13 January, 2006

The Local Brothel

My mother grew up on a farm and has always embodied the no-nonsense approach to life that comes from getting up at 4am to milk cows and gather eggs. She's proud of always keeping her promises and never lying to her children. Because of her practice of always telling the truth, whenever I asked innocent questions about prurient subjects, I always got a cut-to-the-chase answer. Although, of course, it was tailored to my age and experience, and left me with the impression that sexual interaction was sort of an overlarge game for whacky grownups who had nothing better to do.
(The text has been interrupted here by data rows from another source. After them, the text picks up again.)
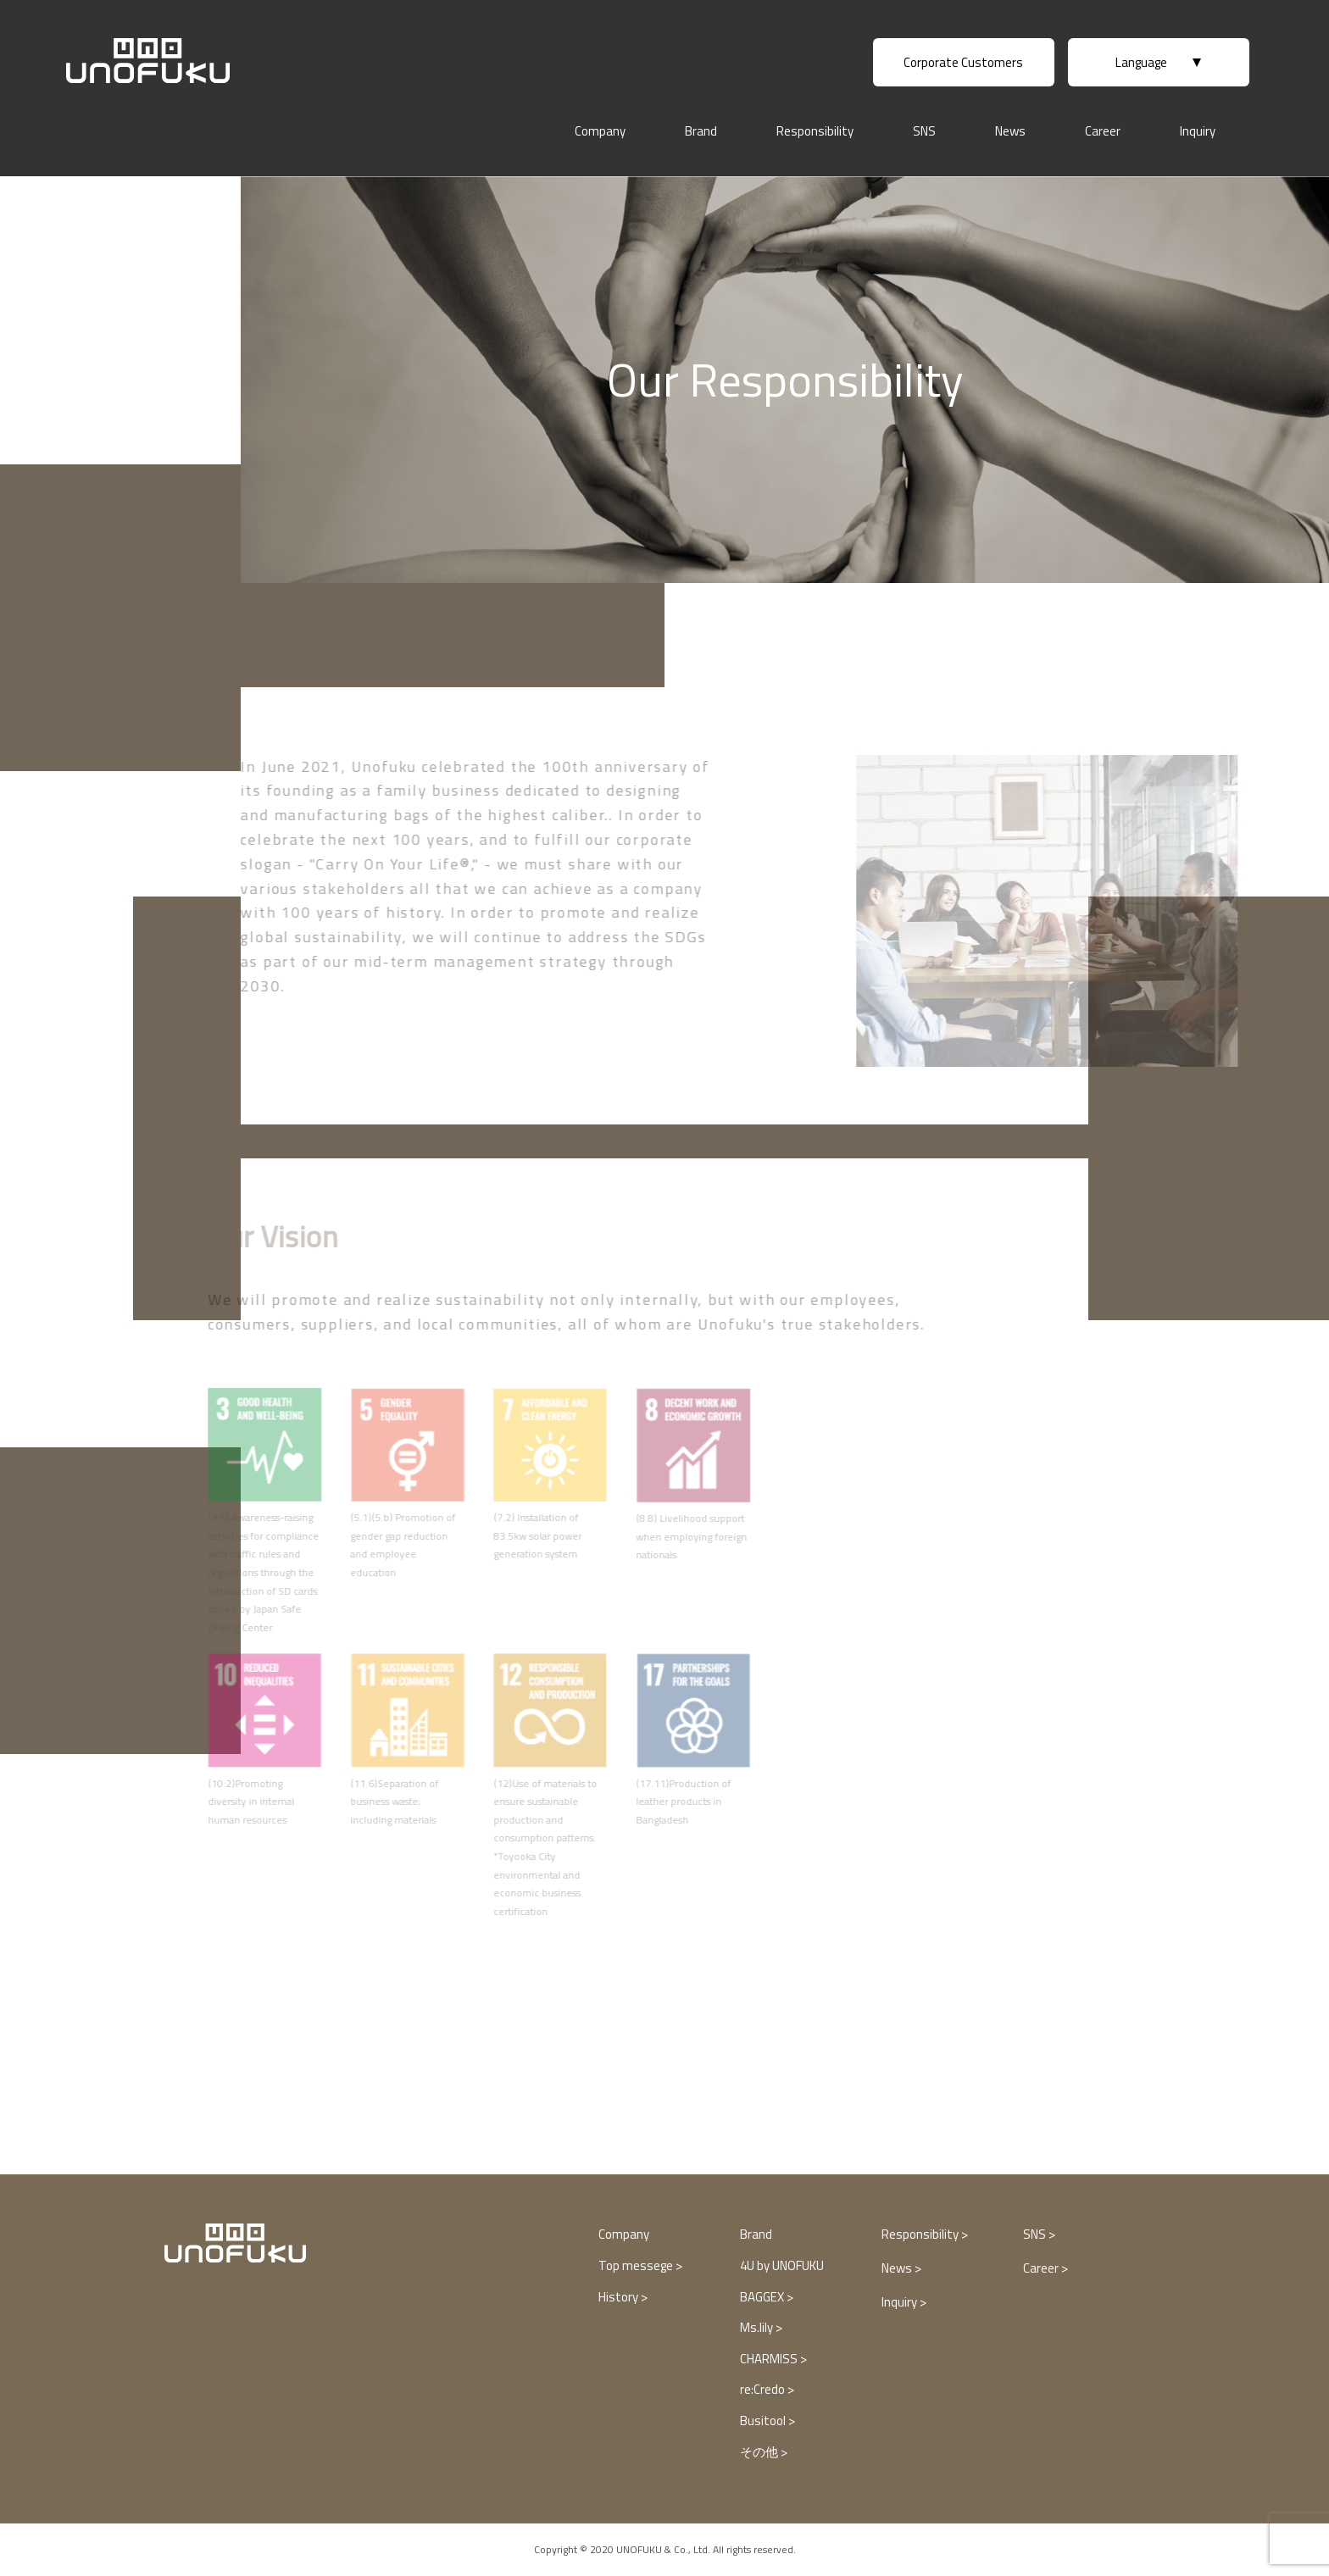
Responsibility (815, 131)
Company (600, 131)
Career (1102, 131)
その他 (760, 2452)
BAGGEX (763, 2297)
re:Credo (763, 2389)
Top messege (637, 2265)
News (1010, 131)
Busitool (764, 2420)
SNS (924, 131)
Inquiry (1197, 131)
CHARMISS (770, 2358)
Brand (701, 131)
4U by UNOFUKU (782, 2265)
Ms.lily (758, 2327)
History (619, 2297)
Our local brothel was (inconveniently) named "The Doll House", so I always wanted to stop there. It was on the way into the city, so we'd drive by it occasionally. Each time we passed, I begged to go inside. I imagined rooms filled with tiny furniture, miniscule plastic foods and dolls from around the world. It seemed like a sort of thing well-suited to a five-year-old. My mother--who presumably regretted the fact that I could read when I was two and therefore knew what the sign said--finally had to shatter my notion of children's utopia.

"They don't sell dolls there, Kathy." I, of course, did not believe this. Why call it "The Doll House" otherwise? Pretty stupid, if you ask me. When I told her as much, I got the response that loomed large in my mind for the next five years. "It's a place where men pay money to see ladies without their clothes." That shut me up, if only to ponder the larger consequence of this new (to me) avenue of commerce. I knew Daddy was a lawyer and Mommy was a teacher who stayed home to take care of the babies that kept showing up. I had no IDEA that being naked for people was an actual job. In my mind they were all standing naked behind cash registers, and you had to give them a quarter to come around to the front of the counter. It seemed stupid to waste your allowance on something you couldn't even take home with you.
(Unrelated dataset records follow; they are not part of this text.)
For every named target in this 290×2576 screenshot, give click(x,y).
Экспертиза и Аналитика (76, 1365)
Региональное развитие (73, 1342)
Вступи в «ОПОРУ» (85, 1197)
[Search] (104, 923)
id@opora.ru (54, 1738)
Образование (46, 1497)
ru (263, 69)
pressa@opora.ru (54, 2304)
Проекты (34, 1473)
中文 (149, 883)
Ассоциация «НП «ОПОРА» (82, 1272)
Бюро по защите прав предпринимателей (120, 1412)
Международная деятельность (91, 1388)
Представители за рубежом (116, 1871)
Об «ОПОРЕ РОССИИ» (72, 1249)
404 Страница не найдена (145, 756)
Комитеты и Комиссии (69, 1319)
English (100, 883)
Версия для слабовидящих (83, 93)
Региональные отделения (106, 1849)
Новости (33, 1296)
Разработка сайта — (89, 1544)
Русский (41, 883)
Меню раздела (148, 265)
From that point on, The Doll House became my mortal enemy. I felt personally betrayed by their choice of business names. If they wanted to be naked for men, then I thought it was only fair to call it The Naked Lady House. That seemed to make more sense, and wasn't so misleading to little girls. Ten years later the nudie franchises came to town and Deja Vu put our little homegrown brothel out of business. At least their name was more accurate. If you've seen one naked lady, you pretty much know what you're looking at.
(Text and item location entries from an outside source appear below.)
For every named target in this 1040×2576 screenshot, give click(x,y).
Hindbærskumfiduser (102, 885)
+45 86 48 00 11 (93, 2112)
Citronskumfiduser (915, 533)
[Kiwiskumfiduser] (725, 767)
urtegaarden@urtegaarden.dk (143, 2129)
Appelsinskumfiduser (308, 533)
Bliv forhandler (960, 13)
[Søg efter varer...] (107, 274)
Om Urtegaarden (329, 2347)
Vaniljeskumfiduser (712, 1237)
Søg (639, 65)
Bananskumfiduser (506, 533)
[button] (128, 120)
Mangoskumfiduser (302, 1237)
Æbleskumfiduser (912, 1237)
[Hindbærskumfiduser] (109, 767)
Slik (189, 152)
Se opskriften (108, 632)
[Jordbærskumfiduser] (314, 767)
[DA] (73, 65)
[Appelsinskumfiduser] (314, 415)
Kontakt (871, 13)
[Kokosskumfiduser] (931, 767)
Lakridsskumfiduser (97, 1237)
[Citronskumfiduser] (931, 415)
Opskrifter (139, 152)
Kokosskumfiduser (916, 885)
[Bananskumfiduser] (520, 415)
At 11:30 AM, January 13, 2006, Blogger Exador said...

To steal from Ron White,

If you've seen one woman naked,
you want to see 'em all naked.

I guess you were too young to understand that it's only after you take them home with you that they get really expensive.

At 12:28 PM, January 13, 2006, Blogger Lee said...

Kinda similar.

There was a club in town called The Toy Tiger. I thought it was a toy store. It was actually a white trash hangout.